"""
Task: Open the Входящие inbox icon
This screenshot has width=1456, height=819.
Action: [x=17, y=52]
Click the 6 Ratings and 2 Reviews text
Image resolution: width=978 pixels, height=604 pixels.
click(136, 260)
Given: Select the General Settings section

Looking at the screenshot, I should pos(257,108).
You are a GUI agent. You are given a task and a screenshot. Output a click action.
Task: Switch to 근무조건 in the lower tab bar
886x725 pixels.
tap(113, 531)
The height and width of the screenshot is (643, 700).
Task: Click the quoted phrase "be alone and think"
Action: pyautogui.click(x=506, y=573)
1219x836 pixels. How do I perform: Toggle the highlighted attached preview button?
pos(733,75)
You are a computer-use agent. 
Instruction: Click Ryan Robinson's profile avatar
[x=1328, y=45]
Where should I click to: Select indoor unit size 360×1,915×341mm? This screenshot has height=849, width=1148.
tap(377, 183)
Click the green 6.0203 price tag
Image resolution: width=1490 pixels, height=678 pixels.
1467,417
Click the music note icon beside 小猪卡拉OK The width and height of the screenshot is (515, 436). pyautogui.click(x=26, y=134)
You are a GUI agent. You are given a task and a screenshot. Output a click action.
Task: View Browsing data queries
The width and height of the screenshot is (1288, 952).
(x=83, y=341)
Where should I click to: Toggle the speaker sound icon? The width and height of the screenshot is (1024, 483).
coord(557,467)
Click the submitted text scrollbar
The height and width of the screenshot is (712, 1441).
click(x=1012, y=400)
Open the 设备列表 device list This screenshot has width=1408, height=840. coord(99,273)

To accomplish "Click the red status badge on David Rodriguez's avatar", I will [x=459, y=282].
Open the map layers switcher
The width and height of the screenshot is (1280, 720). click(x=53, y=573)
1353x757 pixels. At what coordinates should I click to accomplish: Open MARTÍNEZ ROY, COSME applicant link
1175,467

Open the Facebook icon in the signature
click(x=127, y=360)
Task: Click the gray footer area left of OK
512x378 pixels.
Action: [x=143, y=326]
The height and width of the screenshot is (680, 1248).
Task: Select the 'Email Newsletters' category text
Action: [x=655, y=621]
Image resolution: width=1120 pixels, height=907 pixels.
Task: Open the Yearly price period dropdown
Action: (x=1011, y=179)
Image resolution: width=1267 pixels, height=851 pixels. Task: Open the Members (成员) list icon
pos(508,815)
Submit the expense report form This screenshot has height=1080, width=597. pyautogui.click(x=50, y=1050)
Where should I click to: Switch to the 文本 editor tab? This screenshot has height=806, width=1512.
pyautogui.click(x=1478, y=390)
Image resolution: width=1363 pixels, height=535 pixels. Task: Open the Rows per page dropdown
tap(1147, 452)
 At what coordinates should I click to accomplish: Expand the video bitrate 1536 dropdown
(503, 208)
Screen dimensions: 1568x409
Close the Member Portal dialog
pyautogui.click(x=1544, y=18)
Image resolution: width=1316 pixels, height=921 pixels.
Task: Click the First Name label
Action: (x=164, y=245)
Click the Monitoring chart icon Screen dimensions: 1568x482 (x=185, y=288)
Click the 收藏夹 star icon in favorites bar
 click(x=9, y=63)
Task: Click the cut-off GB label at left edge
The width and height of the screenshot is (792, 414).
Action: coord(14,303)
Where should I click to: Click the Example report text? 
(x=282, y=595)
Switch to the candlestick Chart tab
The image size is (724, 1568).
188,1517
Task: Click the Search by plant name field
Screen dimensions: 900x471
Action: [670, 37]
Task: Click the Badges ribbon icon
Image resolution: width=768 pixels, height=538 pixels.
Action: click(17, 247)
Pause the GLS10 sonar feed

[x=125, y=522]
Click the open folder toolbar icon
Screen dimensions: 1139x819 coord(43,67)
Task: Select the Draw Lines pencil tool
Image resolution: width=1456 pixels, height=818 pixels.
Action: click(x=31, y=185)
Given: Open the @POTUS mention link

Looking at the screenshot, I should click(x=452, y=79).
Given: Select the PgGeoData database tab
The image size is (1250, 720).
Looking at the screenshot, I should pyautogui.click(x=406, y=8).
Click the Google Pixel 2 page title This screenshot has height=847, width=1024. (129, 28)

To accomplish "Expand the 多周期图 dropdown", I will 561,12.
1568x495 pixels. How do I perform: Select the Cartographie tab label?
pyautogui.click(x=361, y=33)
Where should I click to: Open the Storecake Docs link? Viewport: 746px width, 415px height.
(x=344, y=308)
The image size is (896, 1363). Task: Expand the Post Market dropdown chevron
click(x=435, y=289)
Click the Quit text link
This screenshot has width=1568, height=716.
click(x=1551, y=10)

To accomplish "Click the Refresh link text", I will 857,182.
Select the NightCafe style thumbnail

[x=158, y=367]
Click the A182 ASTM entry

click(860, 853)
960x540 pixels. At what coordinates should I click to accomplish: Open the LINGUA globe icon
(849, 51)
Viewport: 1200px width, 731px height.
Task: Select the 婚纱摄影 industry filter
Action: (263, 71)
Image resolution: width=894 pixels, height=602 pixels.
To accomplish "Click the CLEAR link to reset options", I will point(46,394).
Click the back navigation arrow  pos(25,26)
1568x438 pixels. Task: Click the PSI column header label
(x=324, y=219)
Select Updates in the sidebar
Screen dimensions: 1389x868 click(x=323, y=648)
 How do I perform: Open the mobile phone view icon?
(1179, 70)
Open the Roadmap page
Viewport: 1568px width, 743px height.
"""
- [Work instruction]
All the data above should be set down a second time, exactly.

- [Task response]
Task: Open the Входящие inbox icon
This screenshot has width=1456, height=819.
Action: [x=17, y=52]
Click the 6 Ratings and 2 Reviews text
Image resolution: width=978 pixels, height=604 pixels.
click(136, 260)
Given: Select the General Settings section

Looking at the screenshot, I should pos(257,108).
You are a GUI agent. You are given a task and a screenshot. Output a click action.
Task: Switch to 근무조건 in the lower tab bar
886x725 pixels.
tap(113, 531)
The height and width of the screenshot is (643, 700).
Task: Click the quoted phrase "be alone and think"
Action: pyautogui.click(x=506, y=573)
1219x836 pixels. How do I perform: Toggle the highlighted attached preview button?
pos(733,75)
You are a computer-use agent. 
Instruction: Click Ryan Robinson's profile avatar
[x=1328, y=45]
Where should I click to: Select indoor unit size 360×1,915×341mm? This screenshot has height=849, width=1148.
tap(377, 183)
Click the green 6.0203 price tag
Image resolution: width=1490 pixels, height=678 pixels.
1467,417
Click the music note icon beside 小猪卡拉OK The width and height of the screenshot is (515, 436). pyautogui.click(x=26, y=134)
You are a GUI agent. You are given a task and a screenshot. Output a click action.
Task: View Browsing data queries
The width and height of the screenshot is (1288, 952).
(x=83, y=341)
Where should I click to: Toggle the speaker sound icon? The width and height of the screenshot is (1024, 483).
coord(557,467)
Click the submitted text scrollbar
The height and width of the screenshot is (712, 1441).
click(x=1012, y=400)
Open the 设备列表 device list This screenshot has width=1408, height=840. coord(99,273)

To accomplish "Click the red status badge on David Rodriguez's avatar", I will [x=459, y=282].
Open the map layers switcher
The width and height of the screenshot is (1280, 720). click(x=53, y=573)
1353x757 pixels. At what coordinates should I click to accomplish: Open MARTÍNEZ ROY, COSME applicant link
1175,467

Open the Facebook icon in the signature
click(x=127, y=360)
Task: Click the gray footer area left of OK
512x378 pixels.
Action: [x=143, y=326]
The height and width of the screenshot is (680, 1248).
Task: Select the 'Email Newsletters' category text
Action: [x=655, y=621]
Image resolution: width=1120 pixels, height=907 pixels.
Task: Open the Yearly price period dropdown
Action: (x=1011, y=179)
Image resolution: width=1267 pixels, height=851 pixels. Task: Open the Members (成员) list icon
pos(508,815)
Submit the expense report form This screenshot has height=1080, width=597. pyautogui.click(x=50, y=1050)
Where should I click to: Switch to the 文本 editor tab? This screenshot has height=806, width=1512.
pyautogui.click(x=1478, y=390)
Image resolution: width=1363 pixels, height=535 pixels. Task: Open the Rows per page dropdown
tap(1147, 452)
 At what coordinates should I click to accomplish: Expand the video bitrate 1536 dropdown
(503, 208)
Screen dimensions: 1568x409
Close the Member Portal dialog
pyautogui.click(x=1544, y=18)
Image resolution: width=1316 pixels, height=921 pixels.
Task: Click the First Name label
Action: (x=164, y=245)
Click the Monitoring chart icon Screen dimensions: 1568x482 (x=185, y=288)
Click the 收藏夹 star icon in favorites bar
 click(x=9, y=63)
Task: Click the cut-off GB label at left edge
The width and height of the screenshot is (792, 414).
Action: coord(14,303)
Where should I click to: Click the Example report text? 
(x=282, y=595)
Switch to the candlestick Chart tab
The image size is (724, 1568).
188,1517
Task: Click the Search by plant name field
Screen dimensions: 900x471
Action: [670, 37]
Task: Click the Badges ribbon icon
Image resolution: width=768 pixels, height=538 pixels.
Action: click(17, 247)
Pause the GLS10 sonar feed

[x=125, y=522]
Click the open folder toolbar icon
Screen dimensions: 1139x819 coord(43,67)
Task: Select the Draw Lines pencil tool
Image resolution: width=1456 pixels, height=818 pixels.
Action: click(x=31, y=185)
Given: Open the @POTUS mention link

Looking at the screenshot, I should click(x=452, y=79).
Given: Select the PgGeoData database tab
The image size is (1250, 720).
Looking at the screenshot, I should pyautogui.click(x=406, y=8).
Click the Google Pixel 2 page title This screenshot has height=847, width=1024. (129, 28)

To accomplish "Expand the 多周期图 dropdown", I will 561,12.
1568x495 pixels. How do I perform: Select the Cartographie tab label?
pyautogui.click(x=361, y=33)
Where should I click to: Open the Storecake Docs link? Viewport: 746px width, 415px height.
(x=344, y=308)
The image size is (896, 1363). Task: Expand the Post Market dropdown chevron
click(x=435, y=289)
Click the Quit text link
This screenshot has width=1568, height=716.
click(x=1551, y=10)

To accomplish "Click the Refresh link text", I will 857,182.
Select the NightCafe style thumbnail

[x=158, y=367]
Click the A182 ASTM entry

click(860, 853)
960x540 pixels. At what coordinates should I click to accomplish: Open the LINGUA globe icon
(849, 51)
Viewport: 1200px width, 731px height.
Task: Select the 婚纱摄影 industry filter
Action: (263, 71)
Image resolution: width=894 pixels, height=602 pixels.
To accomplish "Click the CLEAR link to reset options", I will point(46,394).
Click the back navigation arrow  pos(25,26)
1568x438 pixels. Task: Click the PSI column header label
(x=324, y=219)
Select Updates in the sidebar
Screen dimensions: 1389x868 click(x=323, y=648)
 How do I perform: Open the mobile phone view icon?
(1179, 70)
Open the Roadmap page
Viewport: 1568px width, 743px height.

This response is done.